OKLAHOMA CITY — The governor’s push to outsource the state’s Medicaid program hit another roadblock this week after the state’s highest court ruled that the Oklahoma Health Care Authority pressed forward without proper legislative authority.
The Oklahoma Supreme Court’s 6-3 managed care ruling sends Gov. Kevin Stitt back to the drawing board. Some lawmakers and others were still studying the ramifications of the decision.
“The Supreme Court’s ruling will unnecessarily delay Oklahoma’s efforts to improve health outcomes through managed care, which the Legislature confirmed is the right path forward for our state through Senate Bill 131,” Stitt said in a statement Wednesday.
Stitt also said he will continue to work with the Health Care Authority to determine the next steps.
A coalition of medical and dental advocacy groups, including the Oklahoma State Medical Association, had sued the Health Care Authority and the state in February on the grounds that it lacked the proper legislative authority to implement the new program known as SoonerSelect. The lawsuit requested that the court invalidate nearly $2.2 billion in contracts that had been unlawfully awarded.
Stitt and the Health Care Authority had been pressing forward for nearly a year with plans to outsource the state-run program in what they said was an effort to improve health outcomes for the roughly 1 million lower-income Oklahomans, pregnant women and children, and to stabilize costs for the state.
Kevin Corbett, CEO of the Health Care Authority, said in a statement that he was “disappointed” with the ruling. He did not comment on whether Senate Bill 131 might allow managed care going forward.
Senate Bill 131 was designed to put guardrails in place for the managed care program in an effort to protect providers and patients. Supporters said it essentially placed what was in the state’s now invalidated managed care contracts into law. Last week, Stitt let the bill go into effect without his signature. He said at the time that he was concerned that it would increase costs and hamper the state’s ability to improve health outcomes.

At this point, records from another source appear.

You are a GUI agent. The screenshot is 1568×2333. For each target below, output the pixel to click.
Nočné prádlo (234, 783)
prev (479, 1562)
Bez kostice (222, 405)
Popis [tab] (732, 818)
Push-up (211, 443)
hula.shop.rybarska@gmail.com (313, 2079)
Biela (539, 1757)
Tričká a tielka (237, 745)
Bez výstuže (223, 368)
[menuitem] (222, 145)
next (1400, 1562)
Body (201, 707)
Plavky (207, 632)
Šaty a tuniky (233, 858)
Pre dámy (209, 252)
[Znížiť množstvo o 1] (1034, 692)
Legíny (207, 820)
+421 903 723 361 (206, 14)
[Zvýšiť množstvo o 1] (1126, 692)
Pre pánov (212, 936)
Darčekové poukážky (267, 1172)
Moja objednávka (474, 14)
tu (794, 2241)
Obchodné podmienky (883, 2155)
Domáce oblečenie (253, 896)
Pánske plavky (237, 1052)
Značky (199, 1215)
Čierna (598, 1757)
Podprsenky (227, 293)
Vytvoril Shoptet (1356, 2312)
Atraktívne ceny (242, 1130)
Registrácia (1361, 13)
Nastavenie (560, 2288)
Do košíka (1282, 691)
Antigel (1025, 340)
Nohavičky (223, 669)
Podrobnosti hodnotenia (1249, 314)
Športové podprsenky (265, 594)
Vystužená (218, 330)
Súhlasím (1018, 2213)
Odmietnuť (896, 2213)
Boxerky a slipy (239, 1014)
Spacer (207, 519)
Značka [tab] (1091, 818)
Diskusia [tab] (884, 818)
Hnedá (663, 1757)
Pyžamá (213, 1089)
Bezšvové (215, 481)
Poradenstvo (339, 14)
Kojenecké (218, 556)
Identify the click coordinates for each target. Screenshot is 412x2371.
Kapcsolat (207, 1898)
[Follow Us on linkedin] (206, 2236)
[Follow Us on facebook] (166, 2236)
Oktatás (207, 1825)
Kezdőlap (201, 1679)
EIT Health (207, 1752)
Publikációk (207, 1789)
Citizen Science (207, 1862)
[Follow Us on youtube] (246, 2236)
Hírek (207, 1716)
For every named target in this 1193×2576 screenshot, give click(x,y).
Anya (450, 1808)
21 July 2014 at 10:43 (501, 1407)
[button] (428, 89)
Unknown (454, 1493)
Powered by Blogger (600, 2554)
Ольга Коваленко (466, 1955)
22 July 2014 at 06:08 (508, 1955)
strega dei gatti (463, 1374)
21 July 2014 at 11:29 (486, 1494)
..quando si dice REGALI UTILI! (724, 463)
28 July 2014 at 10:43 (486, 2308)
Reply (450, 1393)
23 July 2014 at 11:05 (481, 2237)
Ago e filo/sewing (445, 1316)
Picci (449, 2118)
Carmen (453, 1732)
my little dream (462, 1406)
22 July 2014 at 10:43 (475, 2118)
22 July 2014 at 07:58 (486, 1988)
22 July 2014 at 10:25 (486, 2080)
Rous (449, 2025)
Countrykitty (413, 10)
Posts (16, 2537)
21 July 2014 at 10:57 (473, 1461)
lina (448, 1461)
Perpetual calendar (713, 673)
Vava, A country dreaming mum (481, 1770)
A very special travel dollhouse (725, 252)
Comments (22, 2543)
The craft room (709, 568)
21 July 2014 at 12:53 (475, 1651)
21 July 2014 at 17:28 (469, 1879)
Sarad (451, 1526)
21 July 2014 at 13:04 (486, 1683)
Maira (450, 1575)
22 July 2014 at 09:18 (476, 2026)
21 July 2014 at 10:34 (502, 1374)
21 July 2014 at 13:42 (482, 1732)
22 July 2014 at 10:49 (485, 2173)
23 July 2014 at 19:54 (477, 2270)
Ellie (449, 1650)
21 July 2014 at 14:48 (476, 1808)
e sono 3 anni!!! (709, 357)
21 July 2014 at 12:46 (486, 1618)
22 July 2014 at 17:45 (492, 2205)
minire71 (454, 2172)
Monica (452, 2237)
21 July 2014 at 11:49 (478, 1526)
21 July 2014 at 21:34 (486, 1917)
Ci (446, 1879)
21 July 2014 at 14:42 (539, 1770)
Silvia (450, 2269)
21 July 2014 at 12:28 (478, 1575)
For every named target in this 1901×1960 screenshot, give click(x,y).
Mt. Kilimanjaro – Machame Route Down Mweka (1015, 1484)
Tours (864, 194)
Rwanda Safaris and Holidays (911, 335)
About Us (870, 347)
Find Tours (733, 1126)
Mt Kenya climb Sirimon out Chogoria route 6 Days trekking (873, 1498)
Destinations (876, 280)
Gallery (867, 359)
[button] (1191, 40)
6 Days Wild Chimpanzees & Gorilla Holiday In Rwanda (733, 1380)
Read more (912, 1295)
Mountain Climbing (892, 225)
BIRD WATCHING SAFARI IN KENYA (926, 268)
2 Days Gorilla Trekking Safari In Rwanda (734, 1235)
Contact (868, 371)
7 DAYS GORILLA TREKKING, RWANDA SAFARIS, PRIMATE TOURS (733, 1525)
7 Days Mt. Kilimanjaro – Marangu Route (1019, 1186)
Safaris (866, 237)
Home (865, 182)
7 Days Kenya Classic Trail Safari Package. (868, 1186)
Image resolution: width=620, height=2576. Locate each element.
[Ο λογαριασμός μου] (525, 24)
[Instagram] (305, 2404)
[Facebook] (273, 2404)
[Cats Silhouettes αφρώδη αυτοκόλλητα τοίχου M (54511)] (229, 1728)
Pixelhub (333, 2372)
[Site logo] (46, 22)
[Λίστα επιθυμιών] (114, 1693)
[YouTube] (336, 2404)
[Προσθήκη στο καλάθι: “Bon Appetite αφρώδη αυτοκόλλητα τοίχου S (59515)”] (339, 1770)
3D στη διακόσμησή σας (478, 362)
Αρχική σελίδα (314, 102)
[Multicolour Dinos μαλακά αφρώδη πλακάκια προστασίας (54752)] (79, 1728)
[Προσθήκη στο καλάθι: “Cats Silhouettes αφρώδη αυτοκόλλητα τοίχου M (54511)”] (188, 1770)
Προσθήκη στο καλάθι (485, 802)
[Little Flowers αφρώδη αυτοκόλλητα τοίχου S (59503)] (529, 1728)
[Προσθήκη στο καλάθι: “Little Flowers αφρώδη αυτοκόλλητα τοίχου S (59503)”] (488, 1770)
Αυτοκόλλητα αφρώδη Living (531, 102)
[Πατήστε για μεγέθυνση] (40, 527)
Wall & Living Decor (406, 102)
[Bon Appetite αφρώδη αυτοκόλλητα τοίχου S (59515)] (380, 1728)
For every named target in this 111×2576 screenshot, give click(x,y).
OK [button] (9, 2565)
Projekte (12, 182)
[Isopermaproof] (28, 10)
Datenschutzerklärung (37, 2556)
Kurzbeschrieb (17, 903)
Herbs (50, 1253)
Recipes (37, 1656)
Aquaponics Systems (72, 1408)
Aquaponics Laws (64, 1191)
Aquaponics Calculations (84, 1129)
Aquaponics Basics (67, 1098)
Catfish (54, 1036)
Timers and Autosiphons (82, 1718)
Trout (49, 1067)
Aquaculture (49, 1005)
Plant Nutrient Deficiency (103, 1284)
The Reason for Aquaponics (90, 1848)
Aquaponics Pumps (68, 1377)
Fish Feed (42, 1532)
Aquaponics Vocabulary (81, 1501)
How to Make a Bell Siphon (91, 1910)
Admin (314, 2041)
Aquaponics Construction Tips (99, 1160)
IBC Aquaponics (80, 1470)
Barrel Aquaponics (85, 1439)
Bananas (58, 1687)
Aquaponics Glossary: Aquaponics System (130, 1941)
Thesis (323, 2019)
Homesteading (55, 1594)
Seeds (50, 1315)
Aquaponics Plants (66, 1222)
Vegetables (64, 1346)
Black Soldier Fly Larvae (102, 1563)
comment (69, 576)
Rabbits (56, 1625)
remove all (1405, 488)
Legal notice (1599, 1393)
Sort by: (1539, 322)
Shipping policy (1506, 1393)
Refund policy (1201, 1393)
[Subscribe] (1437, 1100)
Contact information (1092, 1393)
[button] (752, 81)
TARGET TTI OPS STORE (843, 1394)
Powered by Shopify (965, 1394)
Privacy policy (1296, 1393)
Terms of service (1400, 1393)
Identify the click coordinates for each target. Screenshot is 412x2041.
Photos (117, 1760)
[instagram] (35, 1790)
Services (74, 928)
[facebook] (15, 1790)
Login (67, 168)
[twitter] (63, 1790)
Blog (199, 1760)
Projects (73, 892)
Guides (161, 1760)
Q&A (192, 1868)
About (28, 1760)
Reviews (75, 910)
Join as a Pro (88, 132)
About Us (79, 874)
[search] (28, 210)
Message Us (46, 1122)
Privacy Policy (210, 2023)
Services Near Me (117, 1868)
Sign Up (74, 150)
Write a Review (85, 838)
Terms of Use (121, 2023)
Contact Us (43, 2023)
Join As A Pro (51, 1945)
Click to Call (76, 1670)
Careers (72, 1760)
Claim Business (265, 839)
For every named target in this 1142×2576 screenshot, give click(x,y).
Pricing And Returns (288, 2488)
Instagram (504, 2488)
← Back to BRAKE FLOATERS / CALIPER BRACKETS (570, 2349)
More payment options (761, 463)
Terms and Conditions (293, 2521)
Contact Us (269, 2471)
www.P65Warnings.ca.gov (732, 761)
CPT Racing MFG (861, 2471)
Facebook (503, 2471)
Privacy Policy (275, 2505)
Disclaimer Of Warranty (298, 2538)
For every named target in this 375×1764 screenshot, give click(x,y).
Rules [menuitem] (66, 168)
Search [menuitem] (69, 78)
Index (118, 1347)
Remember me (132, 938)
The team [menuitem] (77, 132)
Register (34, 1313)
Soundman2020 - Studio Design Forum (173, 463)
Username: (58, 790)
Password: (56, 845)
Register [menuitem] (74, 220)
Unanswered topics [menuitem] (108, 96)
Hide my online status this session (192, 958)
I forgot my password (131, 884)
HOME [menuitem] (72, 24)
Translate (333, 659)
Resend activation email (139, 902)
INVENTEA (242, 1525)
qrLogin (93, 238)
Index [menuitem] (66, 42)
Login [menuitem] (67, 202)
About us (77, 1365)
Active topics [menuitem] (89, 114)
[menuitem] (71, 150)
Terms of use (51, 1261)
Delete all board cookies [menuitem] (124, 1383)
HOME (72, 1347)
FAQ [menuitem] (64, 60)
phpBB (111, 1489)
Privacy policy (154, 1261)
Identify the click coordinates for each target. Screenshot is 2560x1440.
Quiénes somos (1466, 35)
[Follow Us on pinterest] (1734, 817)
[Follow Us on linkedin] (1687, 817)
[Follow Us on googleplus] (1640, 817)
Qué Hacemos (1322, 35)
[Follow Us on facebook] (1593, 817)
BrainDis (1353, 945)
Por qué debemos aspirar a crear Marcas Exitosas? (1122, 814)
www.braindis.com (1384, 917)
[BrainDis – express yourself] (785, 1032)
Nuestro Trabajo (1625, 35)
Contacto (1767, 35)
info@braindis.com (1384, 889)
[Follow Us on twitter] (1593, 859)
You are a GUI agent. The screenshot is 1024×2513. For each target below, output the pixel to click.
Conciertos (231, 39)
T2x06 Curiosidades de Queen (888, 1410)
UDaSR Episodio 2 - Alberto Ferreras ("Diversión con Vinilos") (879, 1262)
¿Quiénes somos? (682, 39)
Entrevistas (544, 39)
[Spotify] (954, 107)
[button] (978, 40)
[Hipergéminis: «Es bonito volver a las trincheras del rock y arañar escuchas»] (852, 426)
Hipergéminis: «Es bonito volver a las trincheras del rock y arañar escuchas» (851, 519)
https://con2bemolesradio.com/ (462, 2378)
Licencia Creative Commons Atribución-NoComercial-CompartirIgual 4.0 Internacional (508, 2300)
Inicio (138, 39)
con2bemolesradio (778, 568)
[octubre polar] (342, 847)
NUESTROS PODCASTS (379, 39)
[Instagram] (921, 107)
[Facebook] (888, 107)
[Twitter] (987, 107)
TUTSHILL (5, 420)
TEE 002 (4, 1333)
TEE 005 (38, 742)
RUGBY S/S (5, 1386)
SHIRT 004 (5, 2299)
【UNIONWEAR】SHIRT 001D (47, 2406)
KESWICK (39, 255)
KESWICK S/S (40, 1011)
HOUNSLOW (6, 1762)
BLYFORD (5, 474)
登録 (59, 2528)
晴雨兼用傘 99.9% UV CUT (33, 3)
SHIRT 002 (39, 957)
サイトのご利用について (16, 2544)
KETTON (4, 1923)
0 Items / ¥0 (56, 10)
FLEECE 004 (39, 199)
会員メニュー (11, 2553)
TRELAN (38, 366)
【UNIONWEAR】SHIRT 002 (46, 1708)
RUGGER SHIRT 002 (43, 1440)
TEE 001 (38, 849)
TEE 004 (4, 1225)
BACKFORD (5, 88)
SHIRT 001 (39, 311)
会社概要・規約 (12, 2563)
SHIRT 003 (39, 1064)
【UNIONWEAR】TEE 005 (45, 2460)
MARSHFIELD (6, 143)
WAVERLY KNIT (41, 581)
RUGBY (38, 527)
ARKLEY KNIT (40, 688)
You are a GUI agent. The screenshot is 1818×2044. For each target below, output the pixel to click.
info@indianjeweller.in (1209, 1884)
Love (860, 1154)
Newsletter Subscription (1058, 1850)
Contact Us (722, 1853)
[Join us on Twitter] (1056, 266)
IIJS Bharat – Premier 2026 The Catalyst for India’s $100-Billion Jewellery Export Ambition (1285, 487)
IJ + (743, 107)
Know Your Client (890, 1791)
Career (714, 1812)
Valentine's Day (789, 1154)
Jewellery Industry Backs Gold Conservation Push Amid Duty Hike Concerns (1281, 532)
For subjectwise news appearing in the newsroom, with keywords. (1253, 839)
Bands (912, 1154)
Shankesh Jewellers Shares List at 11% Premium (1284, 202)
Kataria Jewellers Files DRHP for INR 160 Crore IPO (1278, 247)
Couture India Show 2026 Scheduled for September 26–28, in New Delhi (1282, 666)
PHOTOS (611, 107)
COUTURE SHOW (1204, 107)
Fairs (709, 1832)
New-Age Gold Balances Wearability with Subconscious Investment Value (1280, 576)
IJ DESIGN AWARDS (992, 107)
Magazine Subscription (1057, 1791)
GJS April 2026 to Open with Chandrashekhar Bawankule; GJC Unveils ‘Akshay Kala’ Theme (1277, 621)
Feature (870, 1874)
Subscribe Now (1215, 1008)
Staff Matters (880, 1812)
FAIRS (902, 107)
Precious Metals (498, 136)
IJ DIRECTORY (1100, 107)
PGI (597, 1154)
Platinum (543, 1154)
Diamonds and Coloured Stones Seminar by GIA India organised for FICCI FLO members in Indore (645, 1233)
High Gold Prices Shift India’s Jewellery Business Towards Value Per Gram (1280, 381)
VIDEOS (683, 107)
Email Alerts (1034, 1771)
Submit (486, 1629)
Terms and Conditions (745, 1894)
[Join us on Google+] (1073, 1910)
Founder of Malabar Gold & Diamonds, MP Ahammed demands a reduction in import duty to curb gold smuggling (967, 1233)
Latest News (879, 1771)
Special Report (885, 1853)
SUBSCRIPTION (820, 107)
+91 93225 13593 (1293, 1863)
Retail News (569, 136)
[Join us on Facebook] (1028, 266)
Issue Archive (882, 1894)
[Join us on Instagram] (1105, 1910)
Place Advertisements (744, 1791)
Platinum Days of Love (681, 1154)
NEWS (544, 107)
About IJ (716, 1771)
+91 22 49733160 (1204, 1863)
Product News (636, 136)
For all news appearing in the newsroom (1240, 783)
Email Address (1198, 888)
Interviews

State Sen. Greg McCortney, R-Ada, said the measure amounted to “a hold your nose” bill because the majority of lawmakers didn’t want a managed care program. McCortney, the Senate author, also said the measure was not intended to legalize managed care.
“Now that we know he didn’t have that authority, we never would have passed (Senate Bill) 131,” McCortney said.
McCortney said the bill’s language should be null and void because the state’s highest court invalidated the contracts it was responding to.
Patti Davis, president of the state Hospital Association, said her organization believes that the law did not grant the Health Care Authority the ability to proceed with managed care when Senate Bill 131 takes effect Sept. 1.
“All session long, lawmakers expressed that they were limited in what they could do to stop the governor’s advancement of managed care, despite stiff opposition,” she said in a statement. “It was under this pretext that the Legislature moved forward with a robust guardrail bill that sought to protect patients and providers from insurance companies. The court’s ruling makes it clear that the legislative branch must be involved in such important decisions, especially involving access to care for constituents.”
The State Medical Association is pleased with the Supreme Court’s ruling, said President Dr. Mary Clarke in a statement.
“We recognize the heart of this issue is much larger than managed care,” Clarke said. “It’s about ensuring that state agencies follow the law when spending Oklahoma’s tax dollars. Today’s ruling represents an important victory for transparency in government and Oklahoma’s taxpayers.”
She said the group is still studying how the ruling will impact the state’s efforts to implement managed care in the future.
State Rep. Marcus McEntire, R-Duncan, the House author, said it’s too early to know if Senate Bill 131 would inadvertently permit managed care. He said if it’s that easy to usurp the Legislature’s authority, Stitt can just wait until September.
McEntire though said he hopes the ruling will lead to a new deal that serves everyone.
“Now is the time to bring in all the stakeholders to negotiate a deal in good faith with everybody at the table, a deal that ensures our Medicaid members get the care they deserve and that our health providers are supported,” he said.